This safety topic is a review of what was covered during your orientation and from previous safety topics. We are redoing this topic because chemical safety on the job is very important. You can be exposed to many hazardous substances and you need to know how to recognize the hazards and protect yourself. Some of our exposures come from environmental exposure, not chemicals out of a bottle. Two examples are hydrogen sulfide and carbon monoxide. Hydrogen sulfide is sewer gas and has a rotten egg smell. Carbon monoxide comes from vehicle or tool exhaust and has no smell or taste. Both chemicals can cause death quickly.
For chemicals that we import onto a jobsite, we need to ensure that we have the following items:
- A chemical inventory that includes all chemicals that might be on the job.
- An SDS binder – Safety Data Sheets
- Labels on all containers
The GHS standard has also changed the name from MSDS – Material Safety Data Sheets to SDS – Safety Data Sheet. These SDS’s have more information than you can find on the label and are onsite in case of questions or possible exposure. The chemical inventory and SDS sheets are found in a binder, usually in the office trailer or a container onsite.
Labels are required on every container. If you transfer a chemical to another container, then that new container must be labeled also. An example of this would be our sprayers that hold form release or curing compound. The new labels that you will be seeing have to include the following items:
- Product Identifier/Chemical Name
- Pictograms – pictures that show the hazards
- Signal word if required – Warning or Danger
- Hazard Statements – what the chemical can do to you
- Precautionary statements – how to protect yourself from the chemical
We have been using pictograms in the US for many years. One of the oldest ones is the skull and cross bones, which is a symbol for poison. Pictograms are very helpful, especially for people who speak English as a second language and those who don’t read well. You will see these on the new labels. Another benefit of using pictograms is that you can tell what the hazard is without getting too close. If you see a flammable symbol on a label, you will treat it like gasoline, no smoking or open flame, keep container tightly closed, etc.

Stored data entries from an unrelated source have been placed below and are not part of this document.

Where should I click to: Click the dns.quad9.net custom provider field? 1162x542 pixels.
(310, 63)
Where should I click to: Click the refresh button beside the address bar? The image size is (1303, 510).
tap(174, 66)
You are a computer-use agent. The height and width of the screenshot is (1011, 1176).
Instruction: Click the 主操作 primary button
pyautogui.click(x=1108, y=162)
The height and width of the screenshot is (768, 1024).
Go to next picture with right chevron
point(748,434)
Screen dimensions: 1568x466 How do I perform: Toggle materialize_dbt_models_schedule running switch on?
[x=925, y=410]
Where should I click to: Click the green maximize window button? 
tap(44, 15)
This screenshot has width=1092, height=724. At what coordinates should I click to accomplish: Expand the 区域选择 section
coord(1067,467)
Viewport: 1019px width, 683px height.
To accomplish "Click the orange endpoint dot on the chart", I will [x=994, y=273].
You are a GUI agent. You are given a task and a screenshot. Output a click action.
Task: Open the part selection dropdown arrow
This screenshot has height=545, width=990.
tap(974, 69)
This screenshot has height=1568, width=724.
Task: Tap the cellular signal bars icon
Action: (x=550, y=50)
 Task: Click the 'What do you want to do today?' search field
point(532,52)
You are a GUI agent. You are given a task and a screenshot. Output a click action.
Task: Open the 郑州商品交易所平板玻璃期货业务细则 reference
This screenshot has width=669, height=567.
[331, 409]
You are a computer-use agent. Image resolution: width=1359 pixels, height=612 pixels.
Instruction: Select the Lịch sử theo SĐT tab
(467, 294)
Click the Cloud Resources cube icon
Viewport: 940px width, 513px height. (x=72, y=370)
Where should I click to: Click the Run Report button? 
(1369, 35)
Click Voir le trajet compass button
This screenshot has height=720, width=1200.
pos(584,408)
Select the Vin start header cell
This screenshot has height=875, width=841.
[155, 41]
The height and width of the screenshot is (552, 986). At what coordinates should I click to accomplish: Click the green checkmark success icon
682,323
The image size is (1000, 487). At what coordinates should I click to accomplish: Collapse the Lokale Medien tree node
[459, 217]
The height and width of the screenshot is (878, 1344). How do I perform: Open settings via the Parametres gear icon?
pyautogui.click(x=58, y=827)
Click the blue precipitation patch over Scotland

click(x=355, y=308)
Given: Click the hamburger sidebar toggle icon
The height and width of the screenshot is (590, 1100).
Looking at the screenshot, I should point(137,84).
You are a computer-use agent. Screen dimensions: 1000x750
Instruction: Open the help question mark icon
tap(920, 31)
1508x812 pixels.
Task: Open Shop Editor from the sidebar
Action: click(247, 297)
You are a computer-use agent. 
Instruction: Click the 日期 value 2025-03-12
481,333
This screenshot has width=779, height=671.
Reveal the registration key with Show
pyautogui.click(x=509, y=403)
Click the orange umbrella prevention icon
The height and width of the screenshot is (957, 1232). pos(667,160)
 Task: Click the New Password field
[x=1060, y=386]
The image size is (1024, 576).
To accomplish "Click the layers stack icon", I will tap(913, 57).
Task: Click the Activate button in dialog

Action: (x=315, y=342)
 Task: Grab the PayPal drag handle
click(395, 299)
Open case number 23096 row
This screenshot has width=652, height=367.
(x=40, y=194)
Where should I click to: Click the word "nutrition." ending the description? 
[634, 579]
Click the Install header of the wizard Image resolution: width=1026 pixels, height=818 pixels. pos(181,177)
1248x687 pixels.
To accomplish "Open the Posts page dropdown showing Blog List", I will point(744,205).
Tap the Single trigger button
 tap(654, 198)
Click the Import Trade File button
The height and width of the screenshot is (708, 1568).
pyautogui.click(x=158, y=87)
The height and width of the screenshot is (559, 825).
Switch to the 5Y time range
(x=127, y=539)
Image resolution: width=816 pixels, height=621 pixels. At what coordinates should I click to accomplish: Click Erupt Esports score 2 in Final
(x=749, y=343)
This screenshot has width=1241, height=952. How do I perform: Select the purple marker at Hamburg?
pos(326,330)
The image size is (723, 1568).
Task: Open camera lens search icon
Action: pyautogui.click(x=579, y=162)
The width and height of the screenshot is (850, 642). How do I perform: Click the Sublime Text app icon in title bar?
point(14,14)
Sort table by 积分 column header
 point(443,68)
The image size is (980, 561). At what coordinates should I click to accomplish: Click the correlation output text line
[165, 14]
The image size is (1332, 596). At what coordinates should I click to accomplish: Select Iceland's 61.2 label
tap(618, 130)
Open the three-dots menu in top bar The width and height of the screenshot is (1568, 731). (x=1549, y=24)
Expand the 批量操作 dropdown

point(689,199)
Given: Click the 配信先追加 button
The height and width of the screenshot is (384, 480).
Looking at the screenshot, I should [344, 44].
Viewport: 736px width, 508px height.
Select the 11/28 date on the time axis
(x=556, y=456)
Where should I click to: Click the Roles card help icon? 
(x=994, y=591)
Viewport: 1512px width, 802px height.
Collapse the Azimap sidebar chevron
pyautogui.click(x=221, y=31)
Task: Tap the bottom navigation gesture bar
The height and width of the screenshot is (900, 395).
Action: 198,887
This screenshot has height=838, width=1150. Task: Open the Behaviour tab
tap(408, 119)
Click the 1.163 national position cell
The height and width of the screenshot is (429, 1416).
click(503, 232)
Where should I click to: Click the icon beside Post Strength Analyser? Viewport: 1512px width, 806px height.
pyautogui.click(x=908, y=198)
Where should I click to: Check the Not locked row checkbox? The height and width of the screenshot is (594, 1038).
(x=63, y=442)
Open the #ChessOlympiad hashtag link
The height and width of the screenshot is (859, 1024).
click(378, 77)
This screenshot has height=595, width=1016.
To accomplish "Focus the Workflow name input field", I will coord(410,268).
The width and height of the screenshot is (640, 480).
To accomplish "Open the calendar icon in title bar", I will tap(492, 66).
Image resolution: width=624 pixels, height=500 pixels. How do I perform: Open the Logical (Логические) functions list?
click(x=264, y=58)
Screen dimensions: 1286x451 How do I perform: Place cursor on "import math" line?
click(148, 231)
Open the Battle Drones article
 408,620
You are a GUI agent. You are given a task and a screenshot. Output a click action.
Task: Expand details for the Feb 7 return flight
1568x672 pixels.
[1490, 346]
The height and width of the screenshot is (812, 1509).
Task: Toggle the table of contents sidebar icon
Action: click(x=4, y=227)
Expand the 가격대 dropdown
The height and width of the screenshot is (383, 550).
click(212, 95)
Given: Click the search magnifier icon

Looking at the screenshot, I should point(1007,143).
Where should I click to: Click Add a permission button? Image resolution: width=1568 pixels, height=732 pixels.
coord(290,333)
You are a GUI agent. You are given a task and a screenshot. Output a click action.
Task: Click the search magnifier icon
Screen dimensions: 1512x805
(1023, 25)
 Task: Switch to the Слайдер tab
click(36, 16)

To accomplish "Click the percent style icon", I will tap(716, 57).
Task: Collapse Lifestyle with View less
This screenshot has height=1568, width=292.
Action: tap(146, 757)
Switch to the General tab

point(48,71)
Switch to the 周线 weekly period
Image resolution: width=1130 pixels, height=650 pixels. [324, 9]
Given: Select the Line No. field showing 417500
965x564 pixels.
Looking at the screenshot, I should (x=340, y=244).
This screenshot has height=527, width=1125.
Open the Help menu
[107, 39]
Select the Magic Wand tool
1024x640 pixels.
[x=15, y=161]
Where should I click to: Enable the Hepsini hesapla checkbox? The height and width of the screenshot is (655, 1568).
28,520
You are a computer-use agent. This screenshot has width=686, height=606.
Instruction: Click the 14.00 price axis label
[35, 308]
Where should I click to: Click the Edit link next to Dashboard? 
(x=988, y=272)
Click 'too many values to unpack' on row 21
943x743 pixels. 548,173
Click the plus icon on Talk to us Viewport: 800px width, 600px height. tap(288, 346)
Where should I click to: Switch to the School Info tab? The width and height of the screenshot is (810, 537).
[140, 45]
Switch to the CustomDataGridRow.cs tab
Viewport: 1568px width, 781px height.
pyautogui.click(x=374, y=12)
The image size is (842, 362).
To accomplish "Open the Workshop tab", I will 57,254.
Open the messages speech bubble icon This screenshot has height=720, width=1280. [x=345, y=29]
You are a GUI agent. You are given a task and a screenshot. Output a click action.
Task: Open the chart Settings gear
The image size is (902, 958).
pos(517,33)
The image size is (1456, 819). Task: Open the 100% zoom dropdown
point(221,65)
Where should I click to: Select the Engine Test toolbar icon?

These 9 pictograms include the following hazards:
- Oxidizers – add oxygen and cause items to burn really well
- Corrosives – cause severe burns and damage
- Cylinder under pressure – can become a torpedo if valve is knocked off
- Environmental toxins – can kill fish, birds, mammals
- Poison – kills on short term exposure
- Health hazard – exposure can cause cancer, mutation, long term effects
- Exclammation point – minor or short term injury – irritation, etc
We are posting the pictograms and sample label on the jobsite board. Review the pictograms and the label for hydrogen sulfide. Most people know that hydrogen sulfide is poisonous, but are unaware that it is highly flammable as well, as flammable as propane.
Take a look around and if you find any unlabeled containers or labels that can’t be easily read, report it to your supervisor for correction. Follow all manufacturers recommendations for use, storage and disposal. Do not mix chemicals unless instructed to do so. Simply mixing ammonia and bleach can cause a toxic cloud of chloramine and hydrazine gases to form. These gases can damage your lungs and other organs, even causing cancer. This mixture is corrosive and will cause burns to skin, eyes and respiratory tract. Check your chemicals at home and make sure they are out of the reach of children.